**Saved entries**
————————

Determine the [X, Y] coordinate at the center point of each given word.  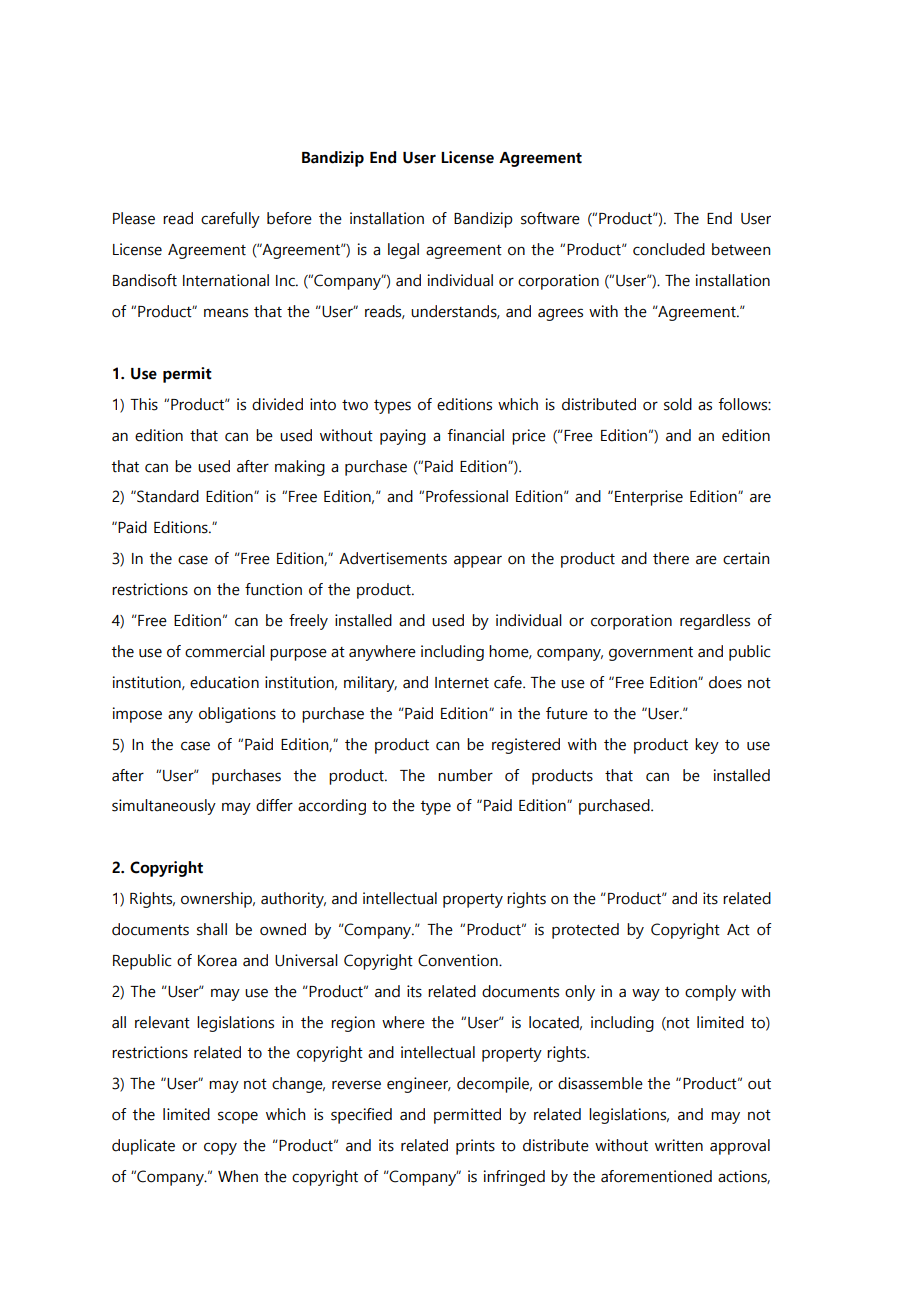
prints [475, 1147]
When [238, 1176]
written [679, 1145]
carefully [230, 220]
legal [403, 251]
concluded [669, 249]
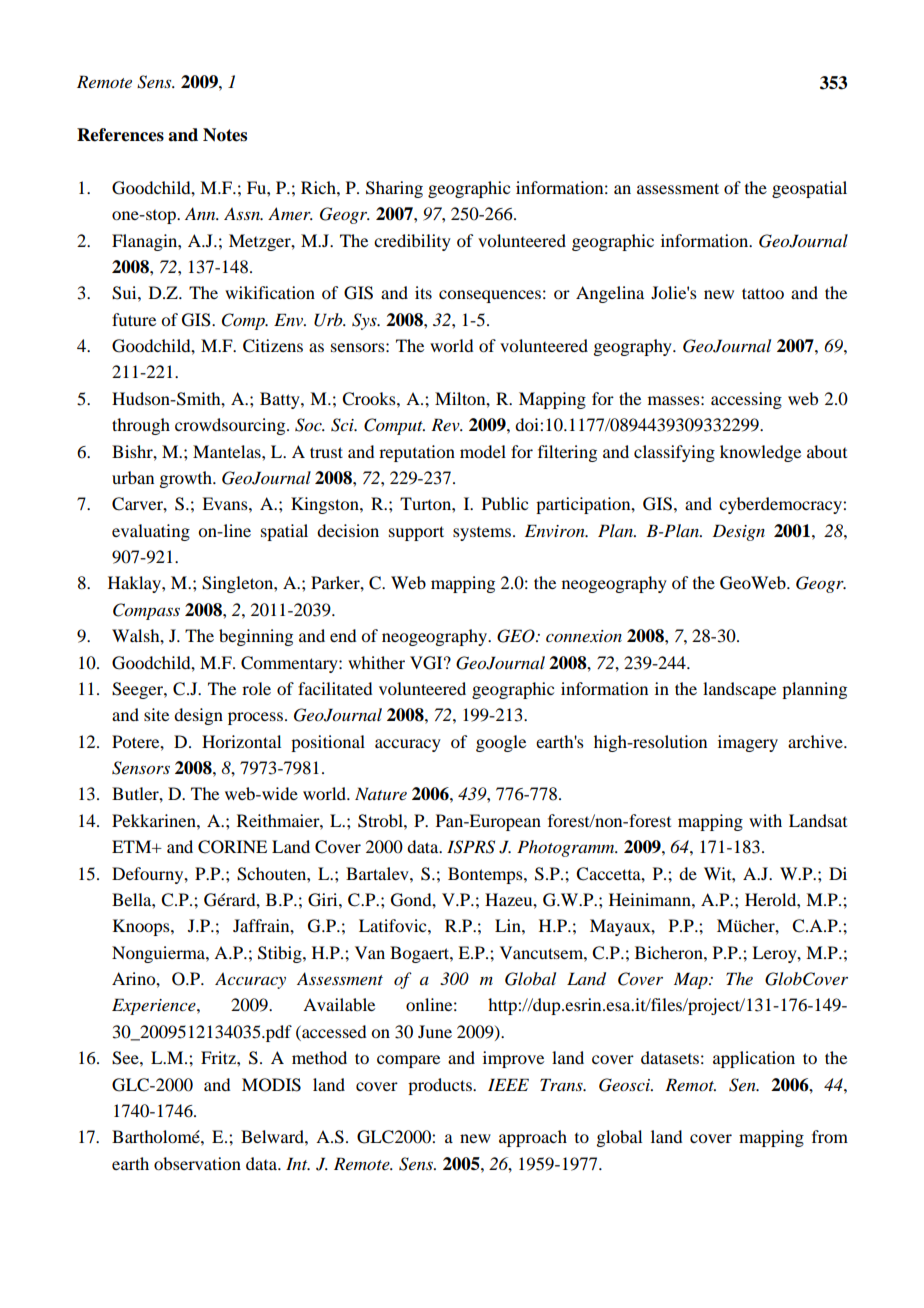  What do you see at coordinates (830, 1136) in the page?
I see `from` at bounding box center [830, 1136].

————————

**AIM OF THE EXERCISE**
Rewrite every line of the entries above as a JSON list of strings, one string per line, with blank lines skipped. Leave the pictures out.

**COMPLETE OUTPUT**
[
  "Determine the [X, Y] coordinate at the center point of each given word.  ",
  "prints [475, 1147]",
  "When [238, 1176]",
  "written [679, 1145]",
  "carefully [230, 220]",
  "legal [403, 251]",
  "concluded [669, 249]",
  "  What do you see at coordinates (830, 1136) in the page?",
  "I see `from` at bounding box center [830, 1136]."
]